■ RECORDED INFORMATION:

━━━━

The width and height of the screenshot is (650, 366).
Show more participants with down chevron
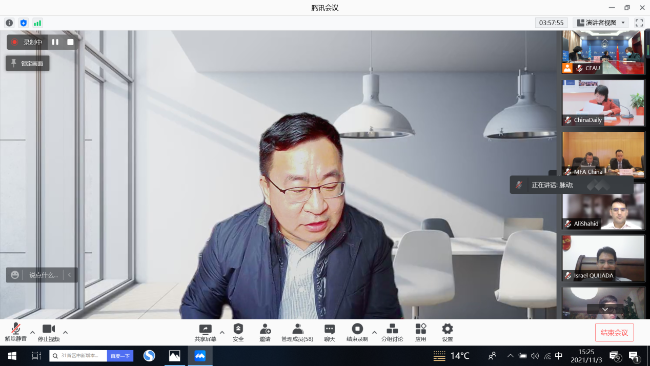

━━━━

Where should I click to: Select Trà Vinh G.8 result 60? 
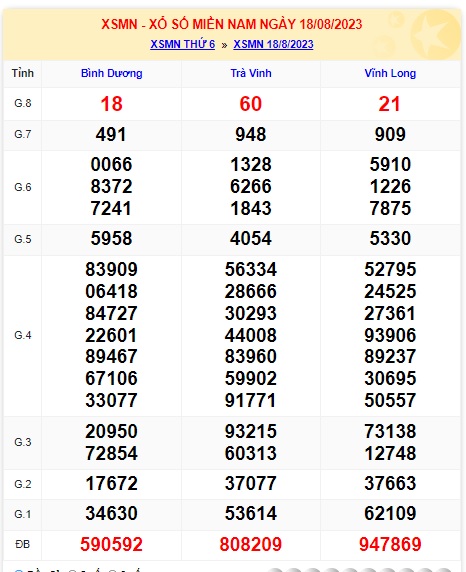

━━━━

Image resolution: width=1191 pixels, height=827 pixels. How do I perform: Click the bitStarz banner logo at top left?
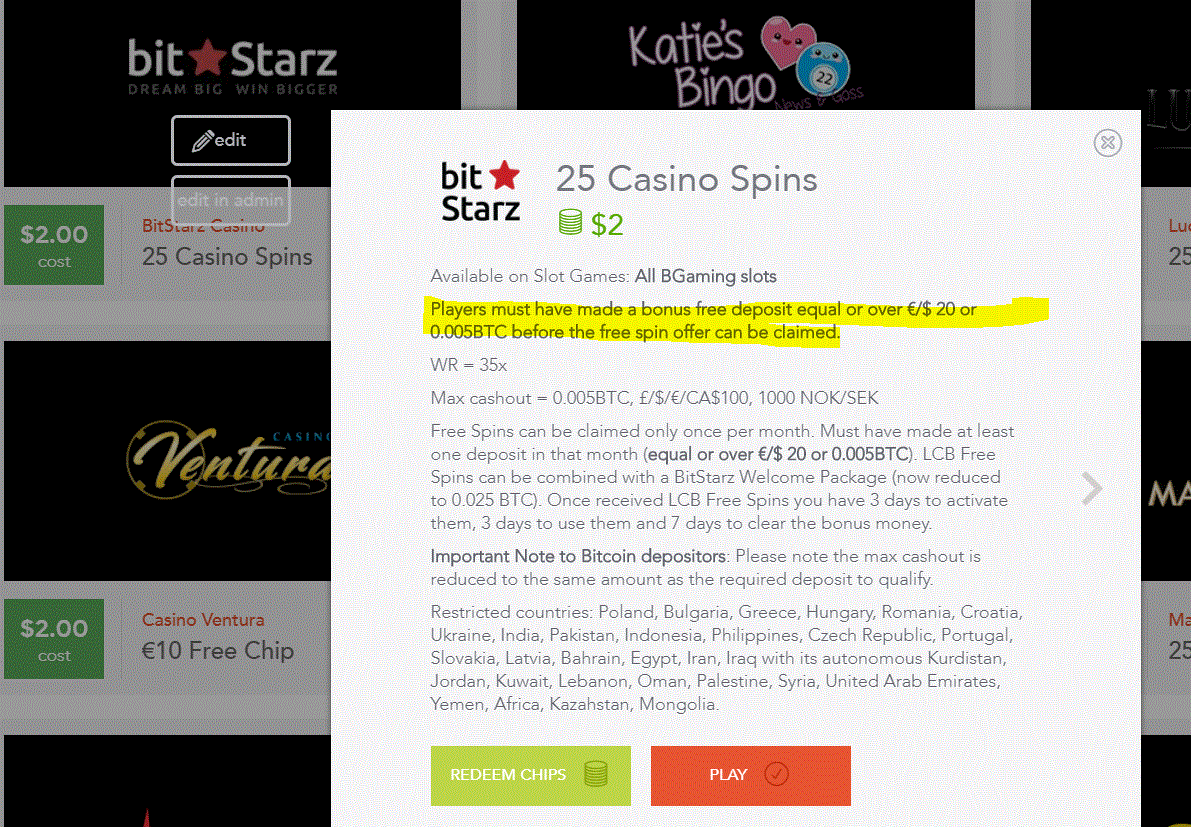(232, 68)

━━━━

All lines above from the one containing "The width and" to the one containing "Show more participants with down chevron" must be repeated exactly, both lines included, and no others.

The width and height of the screenshot is (650, 366).
Show more participants with down chevron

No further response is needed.